+++ Texto del ejercicio +++

La burbuja del alquiler

En las ciudades españolas asistimos a una burbuja del alquiler que amenaza el acceso y la estabilidad residencial de unas clases medias y trabajadoras empobrecidas por la crisis económica. La expulsión de inquilinos opera mediante desahucios judiciales por impago, pero también con los llamados “desahucios invisibles”, derivados del aumento inasumible de la renta o la no renovación de los contratos. La especulación se ha desplazado al alquiler, un mercado en el que cobran protagonismo actores nuevos, como los fondos de inversión y las socimis.

La burbuja del alquiler es un problema complejo, con claves a distintas escalas. Es preciso, pues, atajarla con medidas diversas para equilibrar la relación desigual entre arrendador y arrendatario. No podemos permitirnos, como sociedad, esperar a que remita la tormenta. La inacción de los reguladores, cuando no su abierta complicidad con los intereses especuladores, nos ha traído la emergencia actual.

Suele afirmarse que la moderación de precios se conseguiría con el aumento del parque público de alquiler, hoy insignificante. Sin embargo, por mucho que aumente ese parque, tardaría décadas en aliviar a una mayoría social asfixiada: los hogares catalanes, por ejemplo, destinan ya el 51% de sus ingresos al alquiler.

Resulta, pues, imperativo exigir responsabilidades a quienes operan en el mercado privado. Si aceptamos que se regulen los precios de otros bienes básicos, como los medicamentos, ¿por qué nos obcecamos en preservar la presunta “libertad de mercado” en el terreno inmobiliario? Una “libertad” falaz en un sector ya intervenido de facto, pero en unos términos que favorecen a la parte fuerte en la relación de arrendamiento.

La regulación de los precios del alquiler no implica la abolición del negocio inmobiliario, sino la limitación del margen exagerado proporcionado por unas operaciones que están provocando un gran sufrimiento social, con vulneraciones de derechos evidentes, como las provocadas por la compra a precio de saldo de edificios con inquilinos para su posterior expulsión. Se trata de que quienes operen en el mercado contribuyan al bien común generando oferta asequible y tributando proporcionalmente. Así ha de ser cuando lo que está en juego no es el acceso a un activo financiero cualquiera, sino a un recurso básico.

+++

* Consigna del ejercicio *
¿Concuerdan con el texto sobre la burbuja del alquiler estas tres afirmaciones? Responda sí o no a cada una y cite literalmente las palabras del texto que lo deciden.
1. Los hogares catalanes dedican ya más de la mitad de sus ingresos al alquiler.
2. El parque público de alquiler tiene hoy un tamaño considerable.
3. Regular los precios del alquiler supone acabar con el negocio inmobiliario.

+++ Datos para analizar +++

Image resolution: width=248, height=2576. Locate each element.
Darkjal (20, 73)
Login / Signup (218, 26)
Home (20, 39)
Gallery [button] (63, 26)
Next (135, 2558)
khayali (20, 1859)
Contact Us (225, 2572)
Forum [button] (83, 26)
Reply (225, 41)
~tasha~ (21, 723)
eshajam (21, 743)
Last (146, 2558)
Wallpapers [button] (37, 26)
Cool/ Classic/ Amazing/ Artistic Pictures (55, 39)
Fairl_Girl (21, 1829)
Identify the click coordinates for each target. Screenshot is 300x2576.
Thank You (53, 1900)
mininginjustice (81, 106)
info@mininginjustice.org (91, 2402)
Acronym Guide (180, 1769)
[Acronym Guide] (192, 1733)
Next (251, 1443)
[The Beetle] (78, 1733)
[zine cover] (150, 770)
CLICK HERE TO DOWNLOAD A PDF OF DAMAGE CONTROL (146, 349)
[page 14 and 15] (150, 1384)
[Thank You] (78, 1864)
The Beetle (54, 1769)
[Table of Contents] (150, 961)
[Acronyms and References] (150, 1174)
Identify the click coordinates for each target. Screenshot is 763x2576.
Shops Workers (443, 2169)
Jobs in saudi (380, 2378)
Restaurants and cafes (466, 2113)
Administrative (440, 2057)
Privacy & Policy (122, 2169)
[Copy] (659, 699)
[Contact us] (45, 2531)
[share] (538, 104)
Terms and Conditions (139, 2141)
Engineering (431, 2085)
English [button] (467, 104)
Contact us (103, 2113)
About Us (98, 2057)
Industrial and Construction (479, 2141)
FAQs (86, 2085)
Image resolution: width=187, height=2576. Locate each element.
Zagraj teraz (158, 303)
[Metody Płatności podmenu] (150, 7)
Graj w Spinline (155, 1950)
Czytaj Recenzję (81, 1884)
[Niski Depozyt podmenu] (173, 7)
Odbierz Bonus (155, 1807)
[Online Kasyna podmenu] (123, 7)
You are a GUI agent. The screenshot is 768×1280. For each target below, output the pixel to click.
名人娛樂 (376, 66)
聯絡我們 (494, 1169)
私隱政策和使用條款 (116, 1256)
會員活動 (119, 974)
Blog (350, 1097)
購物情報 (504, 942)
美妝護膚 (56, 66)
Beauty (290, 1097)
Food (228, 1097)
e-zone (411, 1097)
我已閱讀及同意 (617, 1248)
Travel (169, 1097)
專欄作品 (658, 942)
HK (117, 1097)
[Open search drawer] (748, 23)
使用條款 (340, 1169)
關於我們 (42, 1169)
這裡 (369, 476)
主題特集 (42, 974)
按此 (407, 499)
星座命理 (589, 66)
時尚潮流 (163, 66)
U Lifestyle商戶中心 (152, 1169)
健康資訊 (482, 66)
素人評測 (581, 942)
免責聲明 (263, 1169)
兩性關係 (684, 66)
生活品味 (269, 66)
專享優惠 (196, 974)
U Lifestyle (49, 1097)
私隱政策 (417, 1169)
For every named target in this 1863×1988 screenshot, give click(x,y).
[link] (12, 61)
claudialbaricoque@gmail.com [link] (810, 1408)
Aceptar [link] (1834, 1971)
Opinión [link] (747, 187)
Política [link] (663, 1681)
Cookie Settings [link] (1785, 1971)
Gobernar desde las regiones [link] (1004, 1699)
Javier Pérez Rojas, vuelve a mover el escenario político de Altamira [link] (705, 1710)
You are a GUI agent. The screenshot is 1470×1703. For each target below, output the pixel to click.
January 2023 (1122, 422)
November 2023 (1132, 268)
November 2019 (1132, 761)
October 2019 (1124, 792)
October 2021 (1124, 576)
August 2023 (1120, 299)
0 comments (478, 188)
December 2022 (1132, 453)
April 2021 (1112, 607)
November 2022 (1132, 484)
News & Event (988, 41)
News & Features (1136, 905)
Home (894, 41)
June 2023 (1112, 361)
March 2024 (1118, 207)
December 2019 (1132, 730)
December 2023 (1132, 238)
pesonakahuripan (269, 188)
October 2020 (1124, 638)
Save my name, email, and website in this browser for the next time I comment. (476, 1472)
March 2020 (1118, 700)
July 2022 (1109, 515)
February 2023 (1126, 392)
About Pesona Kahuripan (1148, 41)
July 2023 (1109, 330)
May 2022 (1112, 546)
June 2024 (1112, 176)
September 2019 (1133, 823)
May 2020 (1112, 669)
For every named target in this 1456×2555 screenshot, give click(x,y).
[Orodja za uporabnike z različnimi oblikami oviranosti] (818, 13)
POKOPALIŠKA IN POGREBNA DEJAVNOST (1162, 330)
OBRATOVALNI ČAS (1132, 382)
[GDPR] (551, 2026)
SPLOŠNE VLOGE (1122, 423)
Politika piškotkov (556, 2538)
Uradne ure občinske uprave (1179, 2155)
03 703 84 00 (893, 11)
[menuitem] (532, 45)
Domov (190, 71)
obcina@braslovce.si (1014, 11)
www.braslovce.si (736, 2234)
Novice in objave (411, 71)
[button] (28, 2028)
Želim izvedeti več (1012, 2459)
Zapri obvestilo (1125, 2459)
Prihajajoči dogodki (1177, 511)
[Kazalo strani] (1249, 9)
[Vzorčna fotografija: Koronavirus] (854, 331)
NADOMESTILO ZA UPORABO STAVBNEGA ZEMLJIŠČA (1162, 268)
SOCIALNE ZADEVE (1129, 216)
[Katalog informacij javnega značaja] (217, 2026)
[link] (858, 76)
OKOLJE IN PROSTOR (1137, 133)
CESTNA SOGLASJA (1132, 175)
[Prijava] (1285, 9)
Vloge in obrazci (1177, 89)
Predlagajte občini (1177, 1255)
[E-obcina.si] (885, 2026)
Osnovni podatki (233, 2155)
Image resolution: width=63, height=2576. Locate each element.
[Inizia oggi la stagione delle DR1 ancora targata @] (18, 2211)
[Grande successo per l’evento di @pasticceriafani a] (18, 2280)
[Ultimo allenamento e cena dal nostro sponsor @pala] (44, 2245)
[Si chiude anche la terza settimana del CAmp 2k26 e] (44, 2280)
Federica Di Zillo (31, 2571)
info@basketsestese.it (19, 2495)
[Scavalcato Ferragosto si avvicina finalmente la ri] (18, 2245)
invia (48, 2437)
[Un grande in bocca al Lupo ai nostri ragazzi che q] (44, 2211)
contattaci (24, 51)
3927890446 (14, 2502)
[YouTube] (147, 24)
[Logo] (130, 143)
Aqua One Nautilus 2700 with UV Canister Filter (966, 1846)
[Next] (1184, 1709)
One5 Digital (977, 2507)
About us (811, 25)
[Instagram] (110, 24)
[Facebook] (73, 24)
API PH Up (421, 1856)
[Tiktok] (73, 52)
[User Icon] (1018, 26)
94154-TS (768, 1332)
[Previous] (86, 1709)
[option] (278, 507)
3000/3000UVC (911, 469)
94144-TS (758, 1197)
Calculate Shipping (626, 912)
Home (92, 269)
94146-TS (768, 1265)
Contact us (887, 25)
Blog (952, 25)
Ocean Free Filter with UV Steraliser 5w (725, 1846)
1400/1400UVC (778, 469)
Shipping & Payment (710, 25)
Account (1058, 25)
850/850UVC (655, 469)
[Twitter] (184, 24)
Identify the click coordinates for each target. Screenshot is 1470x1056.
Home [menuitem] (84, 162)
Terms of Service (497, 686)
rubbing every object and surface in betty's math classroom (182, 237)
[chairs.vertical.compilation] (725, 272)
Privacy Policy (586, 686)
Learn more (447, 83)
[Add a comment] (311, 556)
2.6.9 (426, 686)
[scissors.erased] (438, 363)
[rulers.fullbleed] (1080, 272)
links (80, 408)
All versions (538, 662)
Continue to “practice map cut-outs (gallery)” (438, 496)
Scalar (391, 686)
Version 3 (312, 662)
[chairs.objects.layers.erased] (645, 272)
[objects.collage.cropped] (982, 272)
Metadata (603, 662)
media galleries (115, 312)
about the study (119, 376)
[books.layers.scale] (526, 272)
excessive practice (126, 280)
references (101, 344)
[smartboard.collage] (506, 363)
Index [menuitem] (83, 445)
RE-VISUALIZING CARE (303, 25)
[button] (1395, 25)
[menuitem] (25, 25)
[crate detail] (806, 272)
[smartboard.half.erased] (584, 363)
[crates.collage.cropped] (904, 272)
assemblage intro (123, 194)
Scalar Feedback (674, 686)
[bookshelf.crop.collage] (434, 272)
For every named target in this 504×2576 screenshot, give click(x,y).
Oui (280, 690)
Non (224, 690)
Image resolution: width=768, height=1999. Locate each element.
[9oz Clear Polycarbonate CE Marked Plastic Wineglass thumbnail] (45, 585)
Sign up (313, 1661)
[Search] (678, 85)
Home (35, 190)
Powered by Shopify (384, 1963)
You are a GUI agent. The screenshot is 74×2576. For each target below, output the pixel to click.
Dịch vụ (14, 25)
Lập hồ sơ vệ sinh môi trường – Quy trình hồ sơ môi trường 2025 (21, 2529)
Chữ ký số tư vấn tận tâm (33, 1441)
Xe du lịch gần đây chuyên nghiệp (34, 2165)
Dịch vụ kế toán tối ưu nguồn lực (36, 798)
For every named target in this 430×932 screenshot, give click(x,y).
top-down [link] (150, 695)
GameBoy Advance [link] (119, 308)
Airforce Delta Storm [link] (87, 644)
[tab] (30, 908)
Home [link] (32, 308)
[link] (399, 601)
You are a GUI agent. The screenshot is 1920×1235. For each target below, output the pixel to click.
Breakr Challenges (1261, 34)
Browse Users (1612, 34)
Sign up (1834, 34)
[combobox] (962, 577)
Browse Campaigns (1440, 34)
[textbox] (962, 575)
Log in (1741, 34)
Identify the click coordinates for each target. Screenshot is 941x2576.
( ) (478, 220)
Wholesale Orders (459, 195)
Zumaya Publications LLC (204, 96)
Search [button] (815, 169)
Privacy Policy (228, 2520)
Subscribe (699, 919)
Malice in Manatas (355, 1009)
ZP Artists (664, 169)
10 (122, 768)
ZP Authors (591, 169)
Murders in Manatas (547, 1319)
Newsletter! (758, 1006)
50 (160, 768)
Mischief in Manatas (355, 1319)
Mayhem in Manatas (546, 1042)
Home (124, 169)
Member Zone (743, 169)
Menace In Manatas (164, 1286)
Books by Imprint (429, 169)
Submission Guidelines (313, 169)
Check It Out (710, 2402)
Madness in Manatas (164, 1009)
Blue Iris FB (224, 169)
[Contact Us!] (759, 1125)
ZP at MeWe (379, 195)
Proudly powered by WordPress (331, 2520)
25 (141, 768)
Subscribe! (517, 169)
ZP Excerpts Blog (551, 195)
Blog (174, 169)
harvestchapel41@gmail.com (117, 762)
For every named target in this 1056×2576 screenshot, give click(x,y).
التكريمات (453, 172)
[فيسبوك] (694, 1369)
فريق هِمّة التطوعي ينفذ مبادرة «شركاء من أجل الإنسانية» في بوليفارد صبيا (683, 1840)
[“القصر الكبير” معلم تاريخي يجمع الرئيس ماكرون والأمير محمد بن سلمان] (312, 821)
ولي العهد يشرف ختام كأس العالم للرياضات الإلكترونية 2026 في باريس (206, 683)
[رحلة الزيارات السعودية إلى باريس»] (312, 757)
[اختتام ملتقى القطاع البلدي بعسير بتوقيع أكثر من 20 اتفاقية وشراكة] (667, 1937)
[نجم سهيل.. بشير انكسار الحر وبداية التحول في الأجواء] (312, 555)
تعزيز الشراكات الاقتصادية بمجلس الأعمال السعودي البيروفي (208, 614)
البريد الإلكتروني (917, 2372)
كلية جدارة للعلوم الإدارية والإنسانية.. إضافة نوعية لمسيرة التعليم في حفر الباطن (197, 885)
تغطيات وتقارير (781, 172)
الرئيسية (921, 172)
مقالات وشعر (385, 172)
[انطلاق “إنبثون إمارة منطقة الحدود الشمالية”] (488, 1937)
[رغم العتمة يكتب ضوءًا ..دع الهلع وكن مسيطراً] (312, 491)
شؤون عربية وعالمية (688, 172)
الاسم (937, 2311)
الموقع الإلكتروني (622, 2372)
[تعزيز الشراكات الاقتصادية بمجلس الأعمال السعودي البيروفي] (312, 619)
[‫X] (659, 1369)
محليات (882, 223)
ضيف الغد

+++

* Resultado de la tarea *
1. Sí: «los hogares catalanes, por ejemplo, destinan ya el 51% de sus ingresos al alquiler».
2. No: «el aumento del parque público de alquiler, hoy insignificante».
3. No: «La regulación de los precios del alquiler no implica la abolición del negocio inmobiliario».